Last Word: The Good, the Bad and the Ugly… in Reverse  

Written by Bart Johnson, as originally published in The Reverse Review.

The Ugly If our core mission is to liberate imprisoned home equity for the senior mass market, allowing them to maintain some level of financial independence and lifestyle integrity as they redefine retirement throughout their ever-longer lives, we have at best massively underachieved. However we choose to measure it, our 25-plus-year effort has produced a miniscule penetration of eligible households, and the unmet needs of many remain unaddressed. Significantly, the market is growing much faster than the industry today. But in the spirit of positive thinking, this represents an opportunity, not a failure.

The Bad The industry is struggling to escape its current predicament. We have lacked true nationally recognized brands since the exit of the mega banks. We effectively have a single current product, new and improved but more limited than before, that is heavily commoditized, and there is no real opportunity for lenders to differentiate themselves from one another other than price.

We suffer a fundamental imbalance between supply and demand. The HECM is now tougher to qualify for, and has utilization limits as well, resulting in reduced unit and dollar volumes and creating shortages in supply. At the same time, artificially low prevailing interest rates have created great investor demand for the product. There are simply too many companies chasing too few loans. The value of the loans originated, resulting from the higher yields and shortage of supply, drives up the back-end value (loan sale premiums) paid by investors. These are not dollars charged to the consumer, nor can these dollars be redirected to benefit the consumer. Raising principal limit factors would simply make the loans worth less to investors, raise FHA insurance fund risk to unacceptable levels, and reduce dollars available to cover the cost to produce.

This is a slippery slope. Volume is the key, so salespeople are in great demand. But low volumes in the current marketplace dictate that salespeople in general cannot originate sufficient volumes at normal payouts to earn a living. They must therefore earn more dollars per loan with their established volume. The strong sale premiums thus camouflage a root issue with the relative cost of the current upfront origination process. Companies are overpaying originators (dipping heavily into the back-end value) to retain critical sales forces. That leaves no margin for broker shops, branches and lenders (that are not also issuers/servicers, and therefore have no back-end to access).

This is a “Red Ocean strategy” at its worst, and the noise distracts from the need for transformation. Competition is unlikely to allow reduction in originator compensation, and that would be the wrong answer anyway. We must drive increases in volume, for the sake of customers with unmet needs, and to bring some balance back to industry economics. That would alleviate the need to cut margins in order to overpay on too few loans, offering better total compensation to originators while restoring industry margins.

The Good Still, we have much to be excited about! The underserved and underpenetrated senior market is the business opportunity.

Industry representation continues to be outstanding, the only constant in an otherwise rapidly changing industry.
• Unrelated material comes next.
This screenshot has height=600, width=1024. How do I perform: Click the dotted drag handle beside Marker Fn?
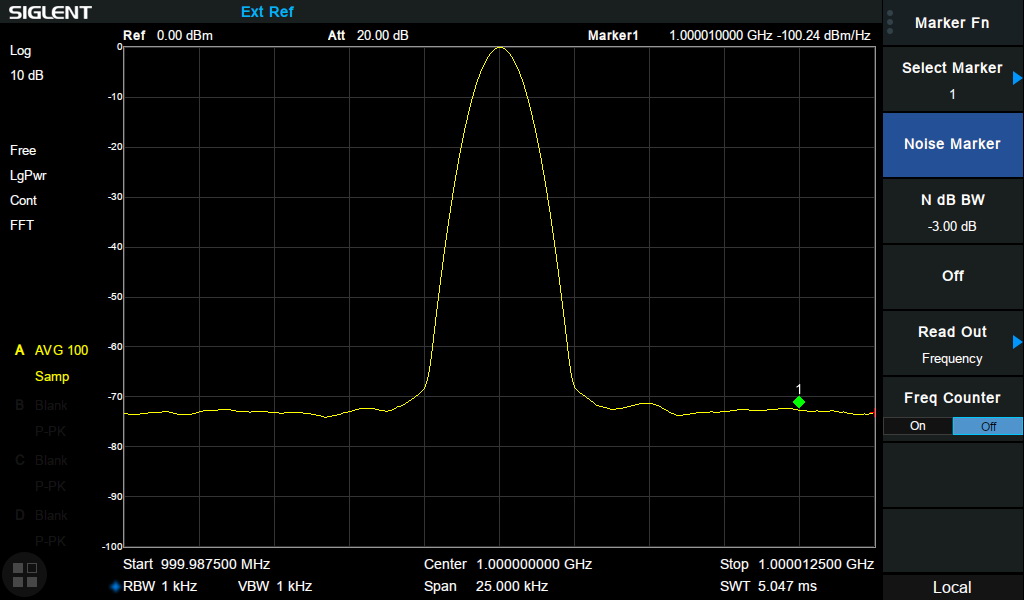890,22
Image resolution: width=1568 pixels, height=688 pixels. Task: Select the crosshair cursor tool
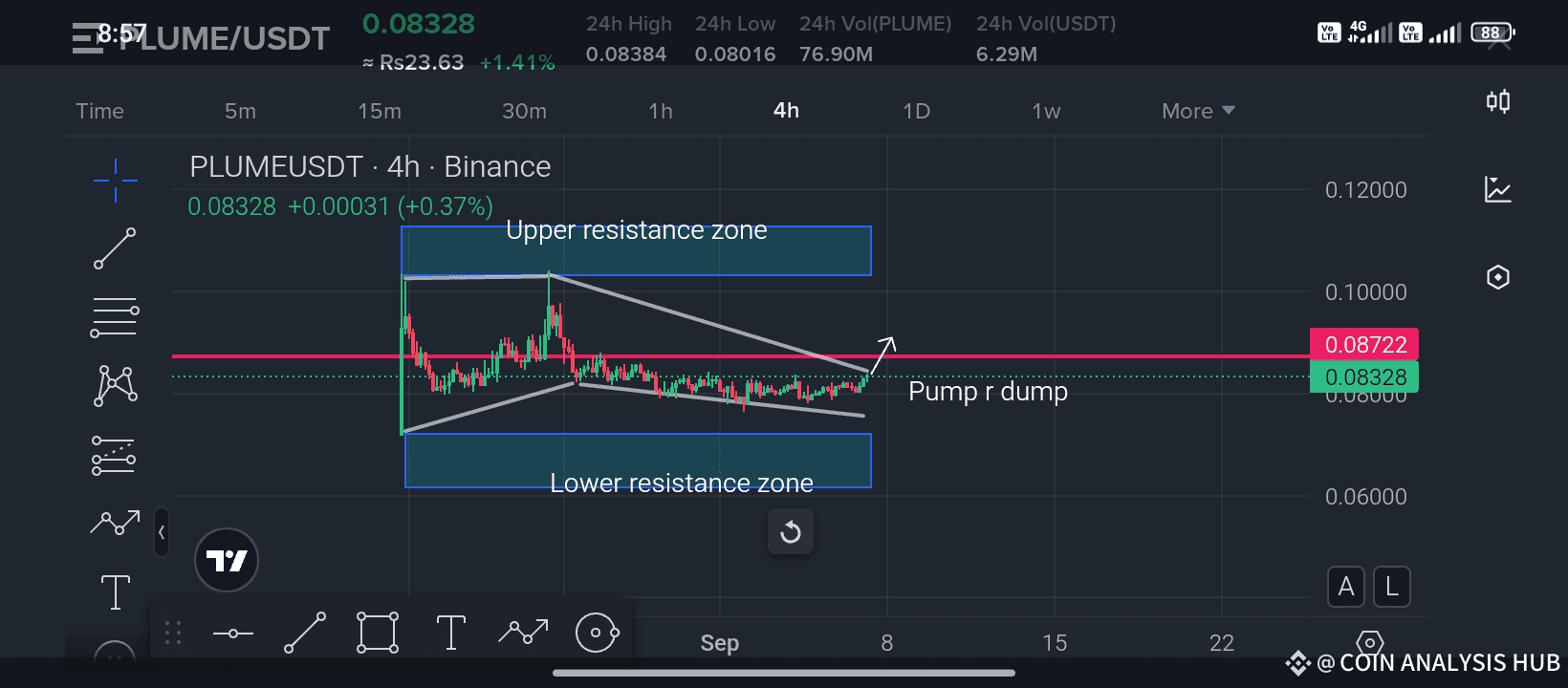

After years of playing defense, we are on the offensive now, telling our positive story rather than reacting to political sound bites and issues that too often result from misperceptions.

The Extreme Summit initiative has produced “the new reverse mortgage,” and is proactively rebranding the entire industry, the product and the customer. This is a whole new story, which should work well for HECMs while setting the stage for various proprietary products to come.

Industry participants have morphed positively as well. After the original industry leaders exited the space, a new group has emerged to assume the mantle of leadership. New investors and sponsors have already entered the fray, introducing critical brands, capitalization, liquidity and credibility to the industry once again. Others continue to study and contemplate entering our business.

This is producing new product introductions, featuring both new whole loan and security investors. Today’s industry participants are heavily invested in distribution, but have too little to sell. The key to reaching the mass market is a much broader product menu, built around customer segmentation. This must include innovative reverse mortgage products, but should not stop there. It should also include other liquidity tools (such as life estates, equity shares, and life settlements).

We must continue to change the industry dialogue, reject business as usual, and embrace the “Blue Ocean” to thoughtfully and systematically transform the industry.